The bound and boy-disguised Clarinda is rescued by a man she meets in the woods. She fails to recognise that he is the Duke, who has also recovered from his wounds under the care of a forest-dwelling Hermit. Acting on Iacomo's information, the King and his men capture Lysander. Cleonarda reveals her love for him, and tries to obtain her brother's pardon; but the King is determined to execute the man that he believes killed the Duke. On the day of execution, the Duke shows himself still alive.

Lysander is pardoned, and about to marry Clarinda – when the Hermit demands a halt to the wedding. The two young people cannot marry, because they are brother and sister. The Hermit is actually Count Orsinio, Lysander's father – but not his father, since Orsinio informs everyone that Lysander is Clarinda's brother, stolen in infancy. This explains the strong attraction they feel for each other. Since all four characters have been impressed with each other's nobility and honour, they accept the obvious resolution of their difficulties: the Duke and Clarinda agree to marry, as do Lysander and Cleonarda. The King resists the prospect of his sister marrying a subject; but when the two threaten to kill each other over the matter, he relents.

As the Hermit turned out to be Count Orsinio, so Iacomo turns out to be his brother the villainous uncle. He is sent to prison for the rest of his life.

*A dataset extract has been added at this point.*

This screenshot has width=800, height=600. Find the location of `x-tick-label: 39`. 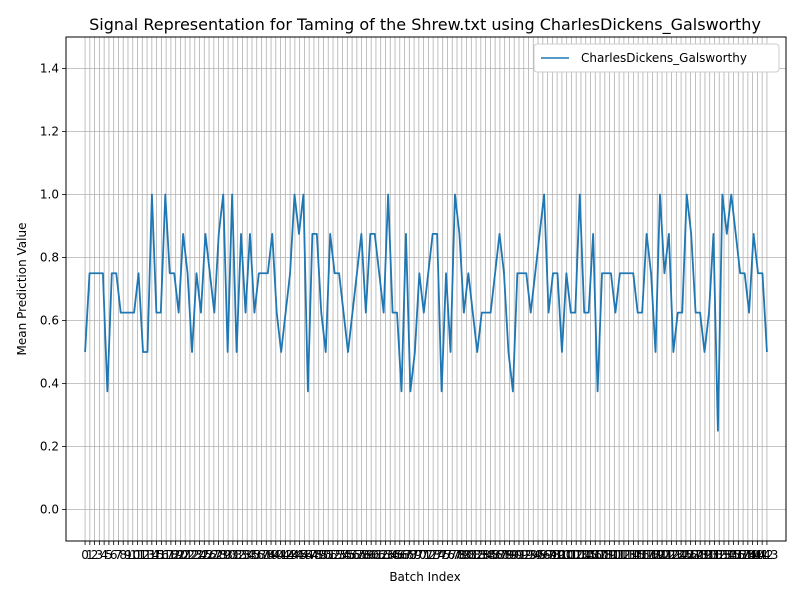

In the Epilogue to the play, Carlell acknowledges that his audience might consider the drama "only full / Of gross absurdities...."

==Distaff sex==
When Cleonarda and Clarinda meet for the first time, the two women praise each other's beauty, in terms that (to a modern ear at least) sound surprisingly erotic. Lysander later tells Clarinda that after he is executed "You and the Princess may together make / A kind of marriage...." Suggestions of lesbianism crop up curiously in Caroline-era plays, in contrast to earlier phases of English Renaissance drama; they recur in plays by Richard Brome – see The Antipodes, A Mad Couple Well-Match'd, and The Queen's Exchange. James Shirley's The Bird in a Cage contains a comparable element.